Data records

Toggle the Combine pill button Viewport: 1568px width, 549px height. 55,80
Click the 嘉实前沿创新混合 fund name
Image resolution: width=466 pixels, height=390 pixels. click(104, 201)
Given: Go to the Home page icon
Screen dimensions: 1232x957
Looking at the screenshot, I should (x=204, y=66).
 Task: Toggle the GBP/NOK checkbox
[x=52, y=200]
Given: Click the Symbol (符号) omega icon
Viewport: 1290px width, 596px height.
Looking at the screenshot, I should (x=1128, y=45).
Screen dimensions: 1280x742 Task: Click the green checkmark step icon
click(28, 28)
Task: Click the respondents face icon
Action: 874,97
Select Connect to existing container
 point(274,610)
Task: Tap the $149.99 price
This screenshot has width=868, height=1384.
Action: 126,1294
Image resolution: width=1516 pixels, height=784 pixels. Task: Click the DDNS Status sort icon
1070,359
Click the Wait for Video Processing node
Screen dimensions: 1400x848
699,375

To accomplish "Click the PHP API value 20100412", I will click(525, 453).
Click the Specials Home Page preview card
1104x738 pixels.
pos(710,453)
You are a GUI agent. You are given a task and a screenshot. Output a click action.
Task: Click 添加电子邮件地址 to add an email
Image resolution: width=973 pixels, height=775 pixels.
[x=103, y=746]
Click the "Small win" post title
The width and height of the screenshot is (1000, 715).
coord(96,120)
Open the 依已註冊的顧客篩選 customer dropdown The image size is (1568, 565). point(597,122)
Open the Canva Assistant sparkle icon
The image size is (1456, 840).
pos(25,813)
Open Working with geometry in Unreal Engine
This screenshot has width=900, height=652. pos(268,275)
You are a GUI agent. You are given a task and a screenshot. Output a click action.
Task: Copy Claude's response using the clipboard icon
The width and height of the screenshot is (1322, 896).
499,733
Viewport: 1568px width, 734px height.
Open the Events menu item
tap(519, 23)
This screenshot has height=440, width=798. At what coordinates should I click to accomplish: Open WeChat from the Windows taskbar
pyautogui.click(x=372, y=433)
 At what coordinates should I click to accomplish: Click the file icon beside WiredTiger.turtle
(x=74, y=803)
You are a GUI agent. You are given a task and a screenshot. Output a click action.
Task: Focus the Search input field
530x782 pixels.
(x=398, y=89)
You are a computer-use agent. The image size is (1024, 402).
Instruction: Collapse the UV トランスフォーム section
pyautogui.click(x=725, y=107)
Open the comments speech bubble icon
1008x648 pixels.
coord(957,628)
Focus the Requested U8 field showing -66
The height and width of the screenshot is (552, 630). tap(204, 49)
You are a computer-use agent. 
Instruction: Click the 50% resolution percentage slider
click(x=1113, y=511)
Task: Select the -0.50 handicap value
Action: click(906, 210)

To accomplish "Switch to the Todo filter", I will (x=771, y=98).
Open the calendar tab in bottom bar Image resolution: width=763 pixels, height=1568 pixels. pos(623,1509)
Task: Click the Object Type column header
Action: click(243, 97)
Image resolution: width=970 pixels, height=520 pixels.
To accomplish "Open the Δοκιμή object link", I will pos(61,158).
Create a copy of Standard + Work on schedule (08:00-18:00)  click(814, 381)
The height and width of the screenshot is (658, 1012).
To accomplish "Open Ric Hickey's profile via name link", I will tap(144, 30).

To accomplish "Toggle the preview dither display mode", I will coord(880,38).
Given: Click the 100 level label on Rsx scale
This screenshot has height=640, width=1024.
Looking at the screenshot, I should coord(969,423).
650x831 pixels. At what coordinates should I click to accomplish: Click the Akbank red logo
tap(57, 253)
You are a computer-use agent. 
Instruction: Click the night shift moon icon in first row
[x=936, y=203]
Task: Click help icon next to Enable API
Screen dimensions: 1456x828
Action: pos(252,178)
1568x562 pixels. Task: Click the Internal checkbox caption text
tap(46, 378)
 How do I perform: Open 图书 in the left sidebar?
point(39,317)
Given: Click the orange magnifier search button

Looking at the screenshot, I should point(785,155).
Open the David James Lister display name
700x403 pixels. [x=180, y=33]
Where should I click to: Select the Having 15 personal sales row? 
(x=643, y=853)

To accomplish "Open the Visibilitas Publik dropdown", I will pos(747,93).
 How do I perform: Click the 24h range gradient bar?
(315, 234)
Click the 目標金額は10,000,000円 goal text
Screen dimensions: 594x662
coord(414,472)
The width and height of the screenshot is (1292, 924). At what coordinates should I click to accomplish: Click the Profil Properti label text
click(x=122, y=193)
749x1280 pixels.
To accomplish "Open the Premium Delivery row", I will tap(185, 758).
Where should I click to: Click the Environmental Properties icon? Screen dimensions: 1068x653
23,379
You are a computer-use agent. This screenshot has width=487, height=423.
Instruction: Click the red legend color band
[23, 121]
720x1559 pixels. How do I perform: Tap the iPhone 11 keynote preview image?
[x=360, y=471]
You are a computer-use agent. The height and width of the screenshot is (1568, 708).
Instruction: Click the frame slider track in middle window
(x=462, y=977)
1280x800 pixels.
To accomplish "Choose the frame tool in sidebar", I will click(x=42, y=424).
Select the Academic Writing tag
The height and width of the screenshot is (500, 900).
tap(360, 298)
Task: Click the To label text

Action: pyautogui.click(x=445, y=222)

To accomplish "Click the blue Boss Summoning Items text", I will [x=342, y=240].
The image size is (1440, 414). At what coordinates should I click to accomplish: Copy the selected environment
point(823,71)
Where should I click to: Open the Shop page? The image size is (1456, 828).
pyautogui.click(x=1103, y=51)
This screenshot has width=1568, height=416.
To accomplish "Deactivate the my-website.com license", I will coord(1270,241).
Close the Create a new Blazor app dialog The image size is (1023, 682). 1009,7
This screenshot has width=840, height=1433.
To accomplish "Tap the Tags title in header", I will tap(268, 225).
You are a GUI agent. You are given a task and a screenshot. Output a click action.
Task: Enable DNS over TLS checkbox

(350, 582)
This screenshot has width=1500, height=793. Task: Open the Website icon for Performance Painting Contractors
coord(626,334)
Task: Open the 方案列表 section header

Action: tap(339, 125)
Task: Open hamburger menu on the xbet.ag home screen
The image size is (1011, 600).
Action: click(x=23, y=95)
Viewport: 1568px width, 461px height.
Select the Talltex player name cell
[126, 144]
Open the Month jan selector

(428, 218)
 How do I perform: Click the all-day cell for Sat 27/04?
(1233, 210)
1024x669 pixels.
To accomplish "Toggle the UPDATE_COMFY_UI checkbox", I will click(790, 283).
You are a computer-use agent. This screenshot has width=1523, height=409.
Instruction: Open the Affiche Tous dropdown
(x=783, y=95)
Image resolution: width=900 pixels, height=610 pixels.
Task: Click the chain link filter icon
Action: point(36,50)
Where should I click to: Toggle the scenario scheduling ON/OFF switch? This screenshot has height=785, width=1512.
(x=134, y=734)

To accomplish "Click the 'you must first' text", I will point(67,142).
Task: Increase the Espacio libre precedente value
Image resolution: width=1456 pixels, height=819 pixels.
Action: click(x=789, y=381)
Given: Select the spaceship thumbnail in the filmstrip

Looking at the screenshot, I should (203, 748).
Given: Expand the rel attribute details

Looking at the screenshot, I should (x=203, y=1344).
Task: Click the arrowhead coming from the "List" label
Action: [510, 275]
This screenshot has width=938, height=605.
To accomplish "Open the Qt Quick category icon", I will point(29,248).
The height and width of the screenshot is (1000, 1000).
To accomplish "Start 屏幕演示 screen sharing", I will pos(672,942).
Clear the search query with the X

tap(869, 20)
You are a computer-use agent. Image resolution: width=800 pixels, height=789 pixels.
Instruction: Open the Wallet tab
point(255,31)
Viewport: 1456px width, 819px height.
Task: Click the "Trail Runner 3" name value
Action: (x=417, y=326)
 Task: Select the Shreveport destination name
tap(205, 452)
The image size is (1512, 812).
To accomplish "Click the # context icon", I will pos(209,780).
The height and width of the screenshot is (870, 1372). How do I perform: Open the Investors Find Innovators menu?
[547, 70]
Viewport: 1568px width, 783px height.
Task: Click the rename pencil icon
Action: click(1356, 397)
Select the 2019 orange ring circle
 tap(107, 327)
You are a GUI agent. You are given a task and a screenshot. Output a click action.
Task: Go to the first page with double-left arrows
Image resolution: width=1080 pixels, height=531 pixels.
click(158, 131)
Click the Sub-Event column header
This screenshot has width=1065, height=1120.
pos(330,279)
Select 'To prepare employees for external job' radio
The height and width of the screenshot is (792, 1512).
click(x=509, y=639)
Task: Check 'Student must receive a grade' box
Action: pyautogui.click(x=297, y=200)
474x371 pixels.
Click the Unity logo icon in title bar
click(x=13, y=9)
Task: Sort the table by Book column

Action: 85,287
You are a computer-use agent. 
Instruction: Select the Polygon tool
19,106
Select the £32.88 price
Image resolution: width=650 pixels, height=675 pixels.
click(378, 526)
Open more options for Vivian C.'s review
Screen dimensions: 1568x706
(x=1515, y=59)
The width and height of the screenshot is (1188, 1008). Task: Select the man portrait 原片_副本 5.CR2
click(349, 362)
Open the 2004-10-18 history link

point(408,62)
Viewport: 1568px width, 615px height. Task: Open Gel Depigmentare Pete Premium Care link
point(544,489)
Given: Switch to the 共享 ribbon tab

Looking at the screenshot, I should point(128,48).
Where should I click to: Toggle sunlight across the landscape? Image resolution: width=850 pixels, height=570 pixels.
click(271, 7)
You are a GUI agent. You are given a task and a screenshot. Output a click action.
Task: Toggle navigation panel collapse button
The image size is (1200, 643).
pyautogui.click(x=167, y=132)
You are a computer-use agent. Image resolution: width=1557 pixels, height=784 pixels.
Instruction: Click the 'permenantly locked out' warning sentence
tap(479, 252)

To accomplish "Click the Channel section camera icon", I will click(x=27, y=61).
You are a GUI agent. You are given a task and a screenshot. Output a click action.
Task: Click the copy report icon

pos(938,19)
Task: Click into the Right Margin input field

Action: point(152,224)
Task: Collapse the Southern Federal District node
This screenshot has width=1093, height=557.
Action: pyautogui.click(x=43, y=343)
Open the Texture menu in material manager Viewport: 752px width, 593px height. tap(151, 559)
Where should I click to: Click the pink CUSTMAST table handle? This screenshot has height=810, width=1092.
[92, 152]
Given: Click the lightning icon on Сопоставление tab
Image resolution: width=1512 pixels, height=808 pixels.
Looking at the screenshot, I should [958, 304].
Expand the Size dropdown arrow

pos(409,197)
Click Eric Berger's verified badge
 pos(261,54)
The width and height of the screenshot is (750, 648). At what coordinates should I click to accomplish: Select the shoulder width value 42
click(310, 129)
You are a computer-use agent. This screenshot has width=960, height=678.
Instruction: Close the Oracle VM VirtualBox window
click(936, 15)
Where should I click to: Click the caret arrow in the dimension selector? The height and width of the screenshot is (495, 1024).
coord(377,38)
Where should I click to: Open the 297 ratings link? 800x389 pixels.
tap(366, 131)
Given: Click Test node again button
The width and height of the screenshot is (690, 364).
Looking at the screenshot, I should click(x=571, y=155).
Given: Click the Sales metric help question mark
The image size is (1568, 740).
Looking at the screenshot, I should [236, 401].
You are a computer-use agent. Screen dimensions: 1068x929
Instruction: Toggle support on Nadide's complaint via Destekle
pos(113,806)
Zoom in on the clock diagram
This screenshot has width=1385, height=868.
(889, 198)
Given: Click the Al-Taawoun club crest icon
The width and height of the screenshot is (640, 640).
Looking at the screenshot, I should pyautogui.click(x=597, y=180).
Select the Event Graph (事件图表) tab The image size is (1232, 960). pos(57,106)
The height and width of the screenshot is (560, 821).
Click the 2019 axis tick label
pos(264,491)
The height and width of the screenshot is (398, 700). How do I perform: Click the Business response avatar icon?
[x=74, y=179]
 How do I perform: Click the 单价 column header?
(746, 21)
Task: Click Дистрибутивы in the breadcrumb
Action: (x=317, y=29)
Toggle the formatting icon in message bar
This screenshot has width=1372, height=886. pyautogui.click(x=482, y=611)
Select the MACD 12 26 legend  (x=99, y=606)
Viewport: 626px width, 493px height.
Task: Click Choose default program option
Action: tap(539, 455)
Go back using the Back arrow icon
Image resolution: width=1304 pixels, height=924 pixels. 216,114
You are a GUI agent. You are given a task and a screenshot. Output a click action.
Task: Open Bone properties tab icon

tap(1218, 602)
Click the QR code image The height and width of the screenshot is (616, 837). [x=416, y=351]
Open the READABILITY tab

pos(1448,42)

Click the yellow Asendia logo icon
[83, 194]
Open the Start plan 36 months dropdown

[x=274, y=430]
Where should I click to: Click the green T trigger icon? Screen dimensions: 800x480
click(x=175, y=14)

- _The request_
Reproduce the items verbatim from the first line through the line that contains "[x=52, y=200]", including both of those lines.

- _Right answer_
Toggle the Combine pill button Viewport: 1568px width, 549px height. 55,80
Click the 嘉实前沿创新混合 fund name
Image resolution: width=466 pixels, height=390 pixels. click(104, 201)
Given: Go to the Home page icon
Screen dimensions: 1232x957
Looking at the screenshot, I should (x=204, y=66).
 Task: Toggle the GBP/NOK checkbox
[x=52, y=200]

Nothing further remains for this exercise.